幼馴染の彼
サークルで出逢った彼に誘われて、地元では有名な遊歩道のある商店街に遊びに来た。
これはデートというべきものだろうか、と肩を並べて歩く彼の横顔を眺めながら考える。意識し始めると胸が高鳴り始め、熱が頬に帯びる。
そっと指先に冷たい何かが触れ、体がぴくりと反応する。視線を下に向ければ、彼の指先が私のに触れていた。
視線を彼に戻すと、彼は足を止めて照れを隠すように顔を伏せ、頬をかく。
「その――……手、繋いでもいいかな」
ぎこちなく聞いてくる彼に、断る理由もないので頷けば嬉しそうに顔を上げて笑う。
「私、服が見たいな」
「いいよ」
彼を導くように、止めていた足を進める。
それからお互いに行きたい所を回り、気がつけば帰る時間帯になっていた。
邪魔にならない駅の改札口付近で今日は楽しかった、有り難う。また誘ってね、とありきたりな言葉を吐く。
じゃあ、と手を振り上げて行こうとしたところで、待って、と呼び止められる。
顔を真っ赤にさせ、口をもごもごさせる彼。ああ、告白される。そう冷静になりながら、彼の言葉を待つ。そして彼が意を決めた瞬間、それは阻まれる。
すぐ近くから私の名を呼び声に、私も彼も肩を揺らして驚く。小走りで近寄ってきた人物を見て、私は顔を顰める。
「この人誰? 日向ちゃんの知り合い?」
「いいえ」
「初めまして、日向の彼氏の小鳥遊 葵です」
「え、彼氏って……。日向ちゃん、彼氏いないって」
大きく開かれた彼の瞳が揺らぐ。
「ちがっ」
「違わないよ」
否定しようと口を開けば、遮られる。
「え……っと、俺、そろそろバイトだから。もう行くね」
目を合わせてくれないまま彼はこの場から立ち去る。
勘違いされた、如何しよう、と、蹲る。
「俺達も帰ろう」
伸ばされた手を弾き、立ち上がる。
「貴方は! 私の! 彼氏じゃないのに! 何で邪魔するの?!」
怒りに任せて喚き散らせば、周囲の視線が私に向く。
修羅場かしら、と囁く声が聞こえる。
恥ずかしくて、口を噛み締めれば生暖かい指先が唇に触れる。
「唇、かさかさしているね。俺があげたリップ、ちゃんと塗ってる?」
先週葵から貰った、ある化粧品会社が販売しているブランドが少しかかった良い香りがするリップクリームは、貰ったその日に捨てた。

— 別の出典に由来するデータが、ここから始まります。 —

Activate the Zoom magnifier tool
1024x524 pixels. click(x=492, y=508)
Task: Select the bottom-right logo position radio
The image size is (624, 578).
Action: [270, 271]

「あんなもの、捨てたわよ。あんな甘い匂いがするもの、私は嫌い」
嘘。本とは好きな香りだった。
「そう、それは残念。今度はもっといいのをあげるね」
「いらない。いい加減手、離してよ。汚い」
「ごめんね。今度から消毒してから触るね」
そういう意味で言ったわけじゃない。
葵の手を解き、今後のサークル活動について考えながら改札口に向かう。